National Oceanic and Atmospheric Administration

I.D. 062806A

Small Takes of Marine Mammals Incidental to Specified Activities; Rim of the Pacific Antisubmarine Warfare Exercise Training Events Within the Hawaiian Islands Operating Area

AGENCY: National Marine Fisheries Service (NMFS), National Oceanic and Atmospheric Administration (NOAA), Commerce.

ACTION: Notice; issuance of IHA.

SUMMARY: In accordance with the provisions of the Marine Mammal Protection Act (MMPA) as amended, notification is hereby given that NMFS has issued an Incidental Harassment Authorization (IHA) to the U.S. Navy (Navy) to take marine mammals, by incidental Level B harassment only, while conducting Rim of the Pacific (RIMPAC) anti- submarine (ASW) training events, in which submarines, surface ships, and aircraft from the United States and multiple foreign nations participate in ASW training exercises, utilizing mid-frequency sonar (1 kilohertz (kHz) to 10 kHz), in the U.S. Navy's Hawaiian Operating Area (OpArea) during July, 2006.

DATES: Effective June 27, 2006, through August 15, 2006.

ADDRESSES: A copy of the IHA and the application are available by writing to Michael Payne, Chief, Permits, Conservation, and Education Division, Office of Protected Resources, National Marine Fisheries Service, 1315 East-West Highway, Silver Spring, MD 20910-3225, or by telephoning the contact listed here.

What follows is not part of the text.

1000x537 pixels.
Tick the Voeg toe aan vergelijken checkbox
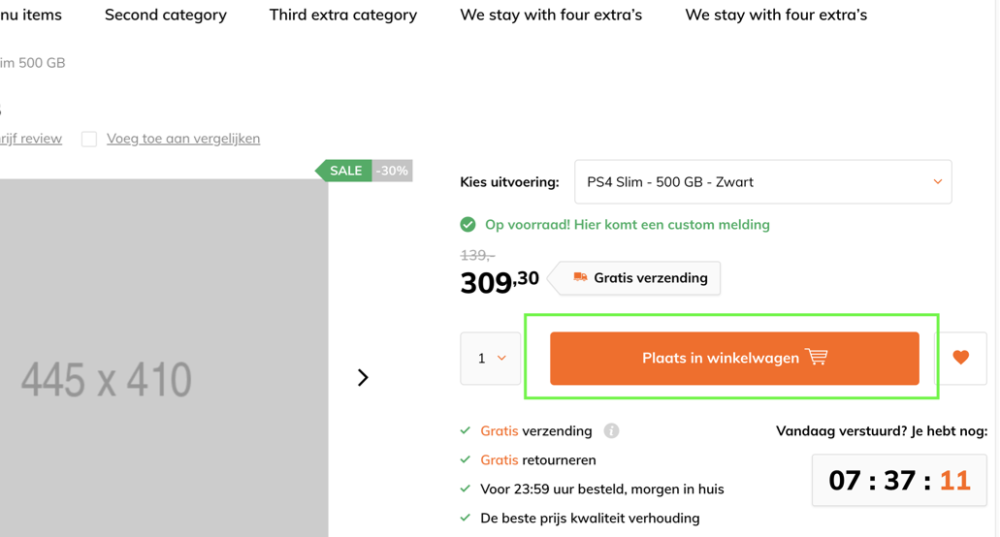[x=89, y=138]
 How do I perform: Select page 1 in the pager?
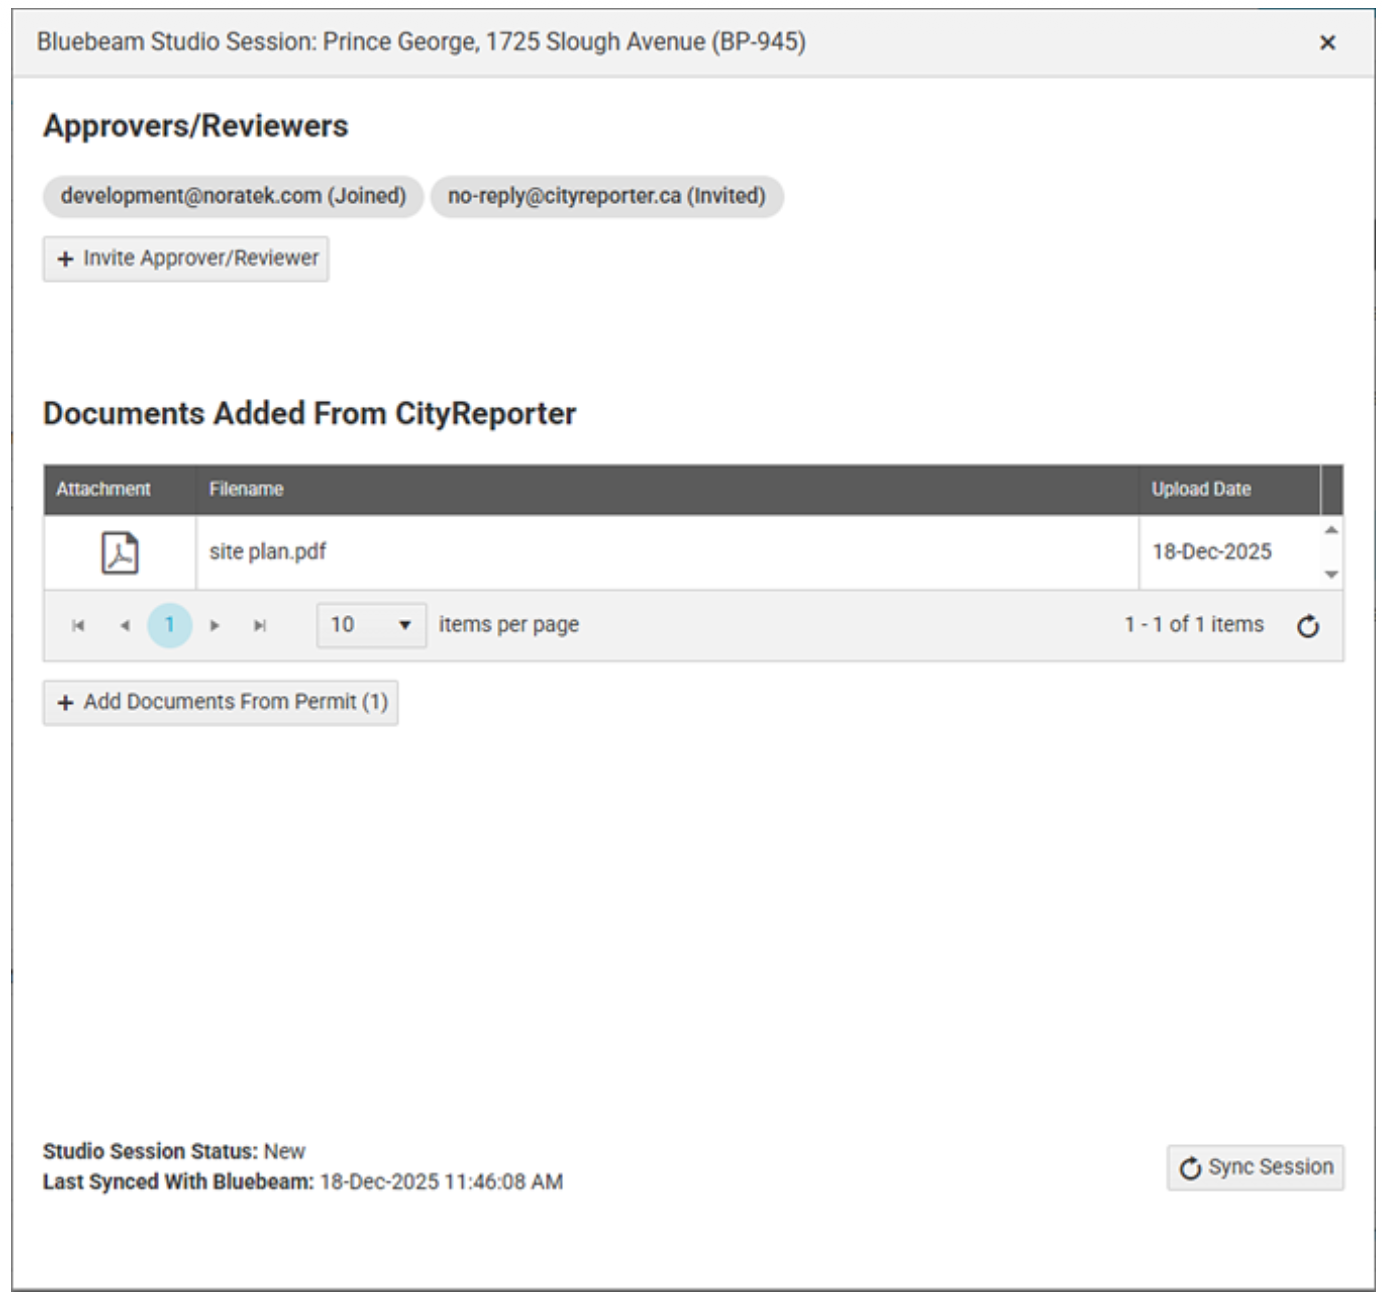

A copy of the application containing a list of references used in this document may be obtained by writing to this address, by telephoning the contact listed here (see FOR FURTHER INFORMATION CONTACT) or online at: http://www.nmfs.noaa.gov/pr/permits/incidental.htm. Documents cited in this

notice may be viewed, by appointment, during regular business hours, at the aforementioned address.

FOR FURTHER INFORMATION CONTACT: Donna Wieting, Office of Protected Resources, NMFS, (301) 713-2289.

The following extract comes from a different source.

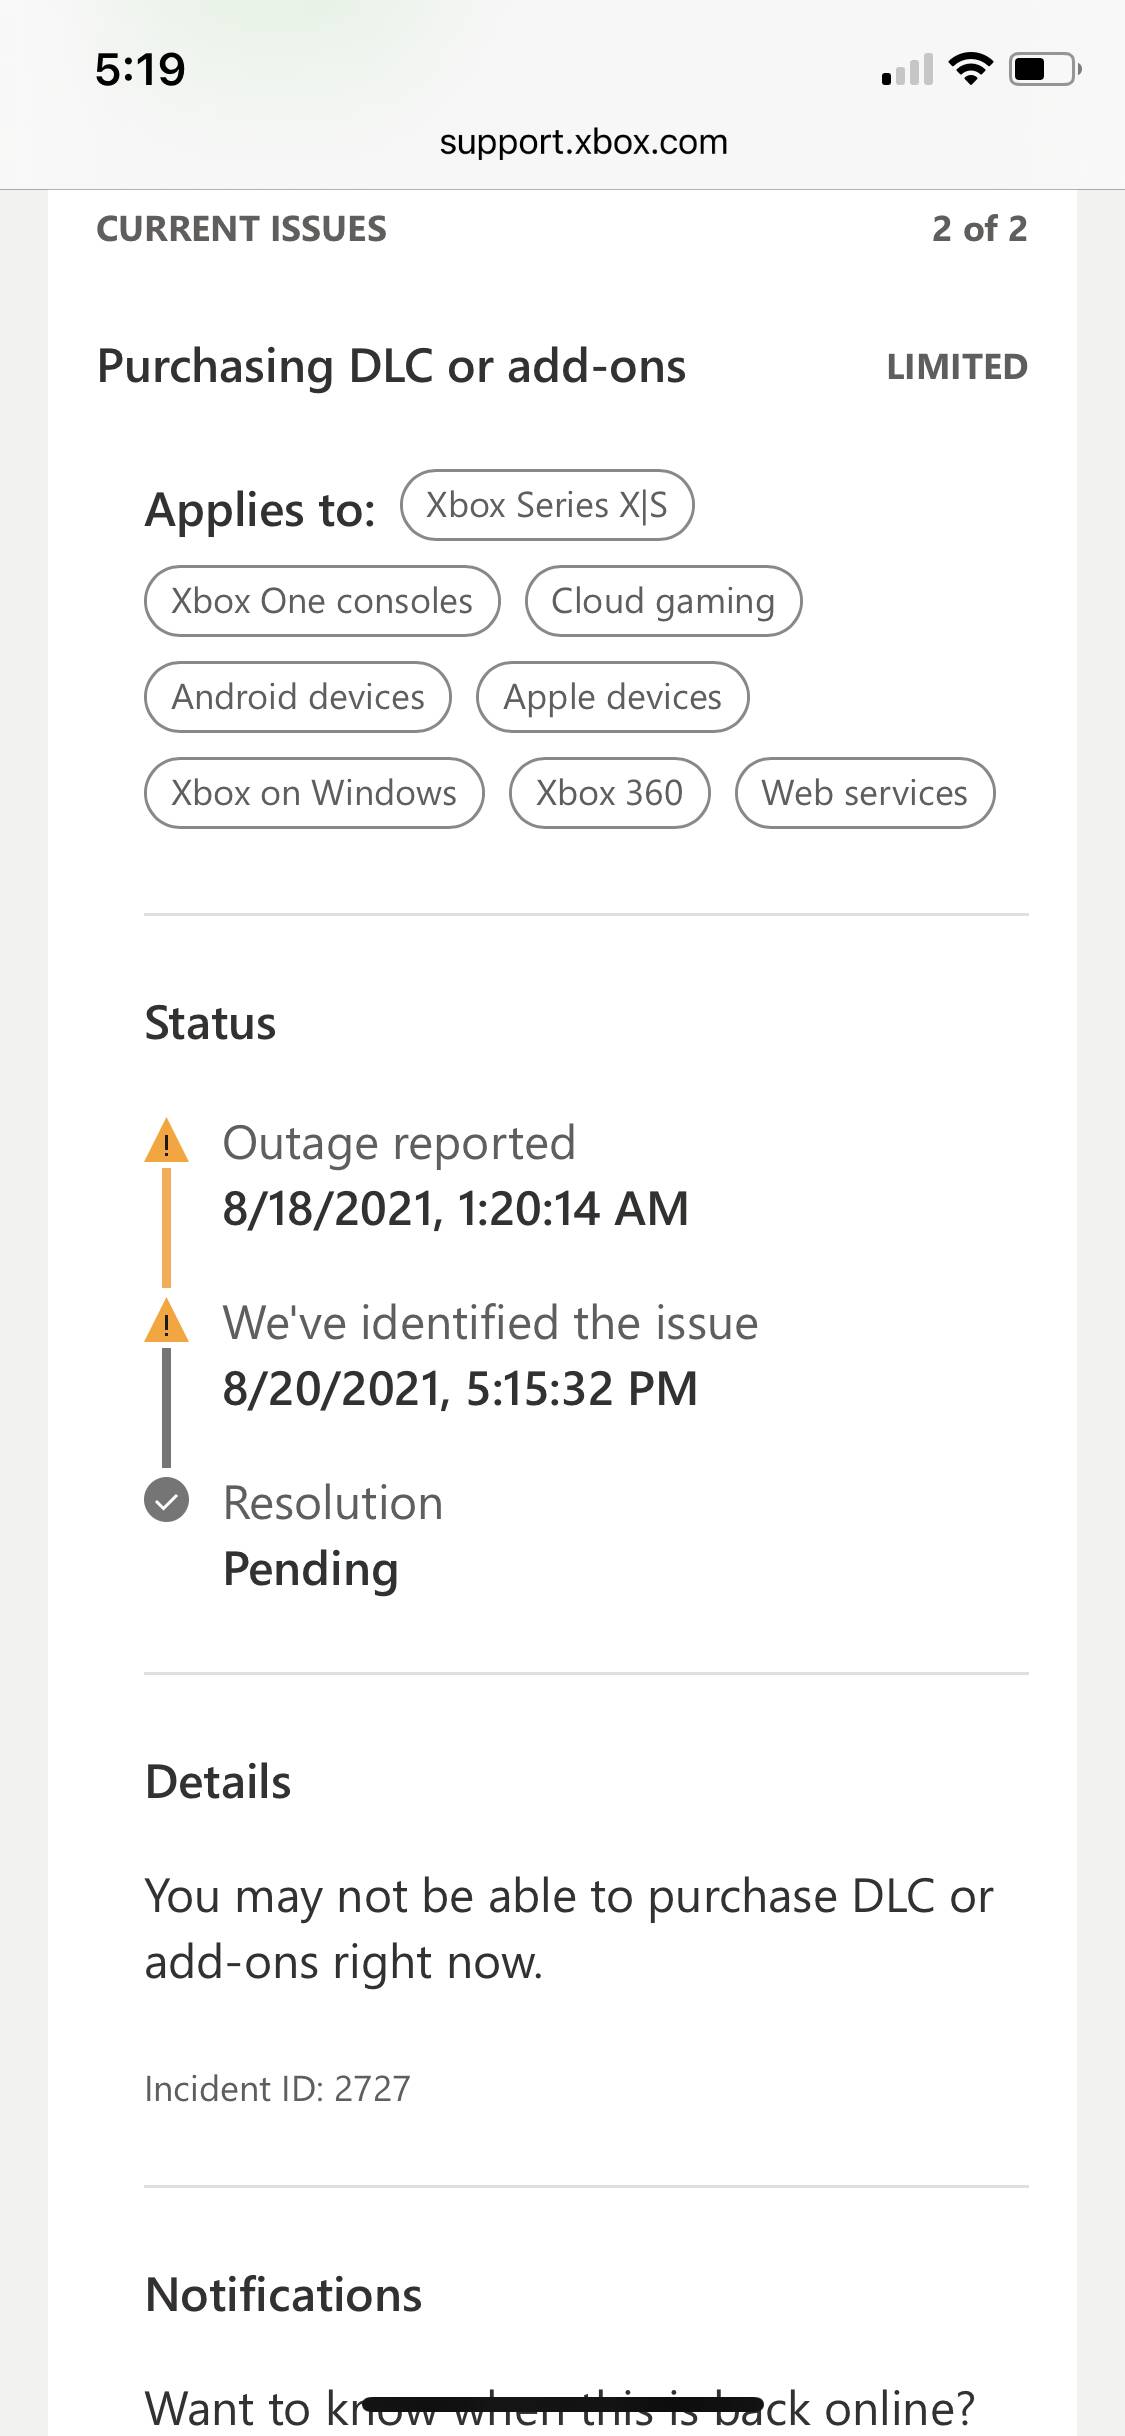Tap the Web services tag

[x=865, y=793]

SUPPLEMENTARY INFORMATION:

Background

Sections 101(a)(5)(A) and (D) of the MMPA (16 U.S.C. 1361 et seq.) direct the Secretary of Commerce to allow, upon request, the incidental, but not intentional, taking of marine mammals by U.S. citizens who engage in a specified activity (other than commercial fishing) within a specified geographical region if certain findings are made and either regulations are issued or, if the taking is limited to harassment, a notice of a proposed authorization is provided to the public for review.

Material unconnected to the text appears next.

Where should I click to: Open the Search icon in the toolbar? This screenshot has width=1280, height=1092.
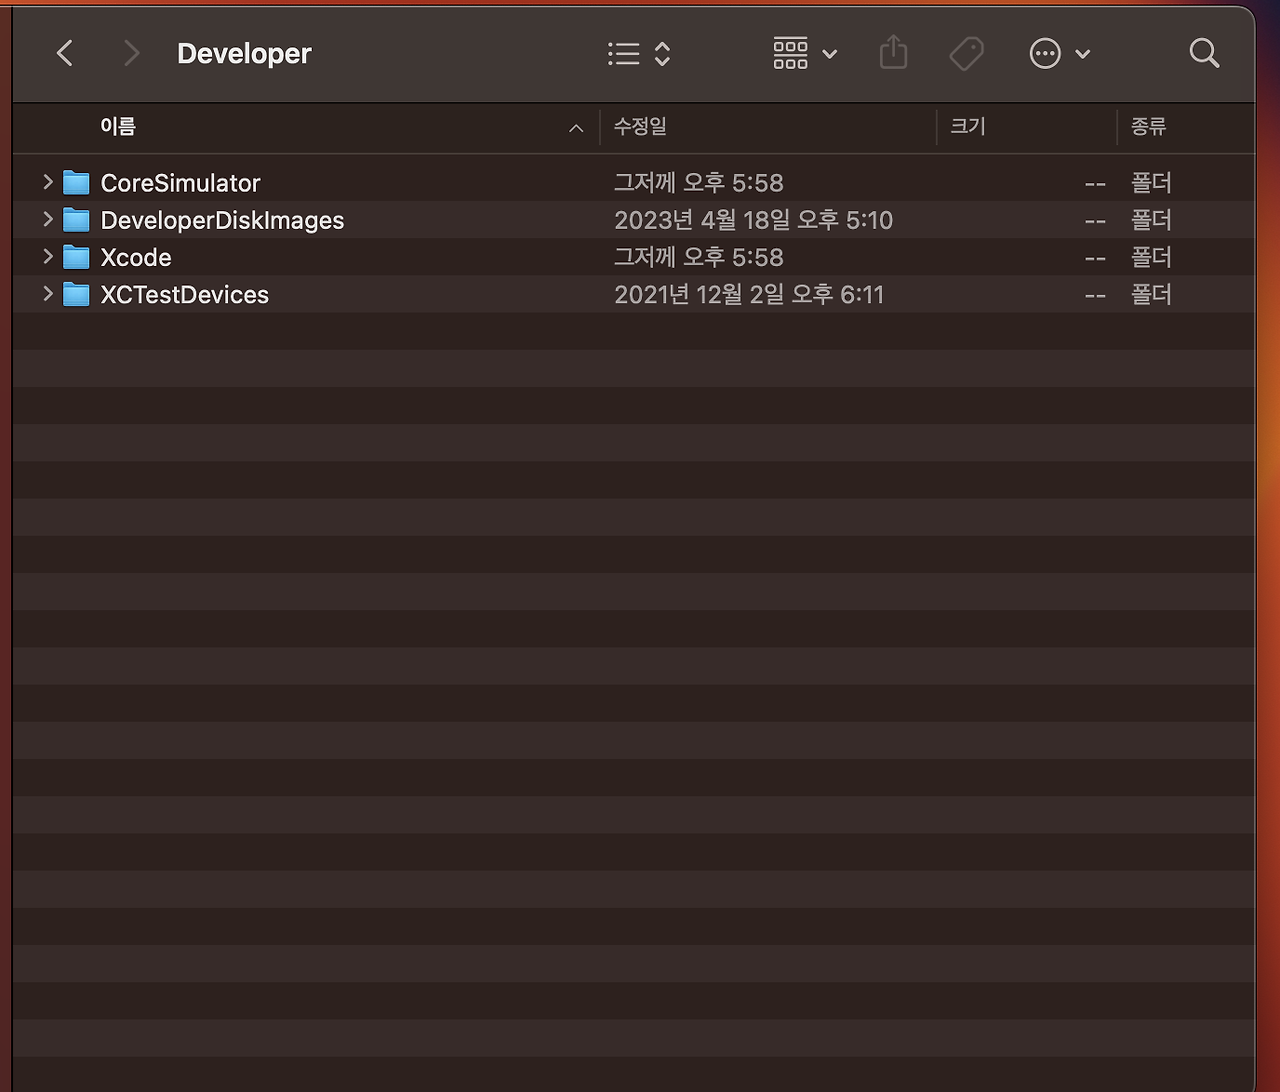coord(1204,53)
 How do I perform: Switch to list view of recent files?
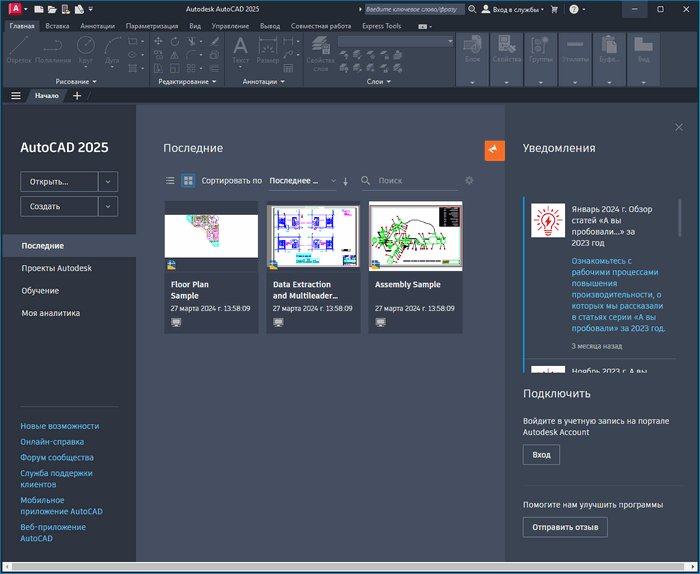pos(169,181)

Authorization shall be granted if NMFS finds that the taking will have a negligible impact on the species or stock(s), will not have an unmitigable adverse impact on the availability of the species or stock(s) for subsistence uses, and that the permissible methods of taking and requirements pertaining to the mitigation, monitoring and reporting of such takings are set forth. NMFS has defined ``negligible impact'' in 50 CFR 216.103 as ''...an impact resulting from the specified activity that cannot be reasonably expected to, and is not reasonably likely to, adversely affect the species or stock through effects on annual rates of recruitment or survival.''

Section 101(a)(5)(D) of the MMPA established an expedited process by which citizens of the United States can apply for an authorization to incidentally take small numbers of marine mammals by harassment. The National Defense Authorization Act of 2004 (NDAA) (Public Law 108-136) removed the ``small numbers'' limitation and amended the definition of ``harassment'' as it applies to a ``military readiness activity'' to read as follows:

(i) any act that injures or has the significant potential to injure a marine mammal or marine mammal stock in the wild [Level A Harassment]; or

(ii) any act that disturbs or is likely to disturb a marine mammal or marine mammal stock in the wild by causing disruption of natural behavioral patterns, including, but not limited to, migration, surfacing, nursing, breeding, feeding, or sheltering, to a point where such behavioral patterns are abandoned or significantly altered [Level B Harassment]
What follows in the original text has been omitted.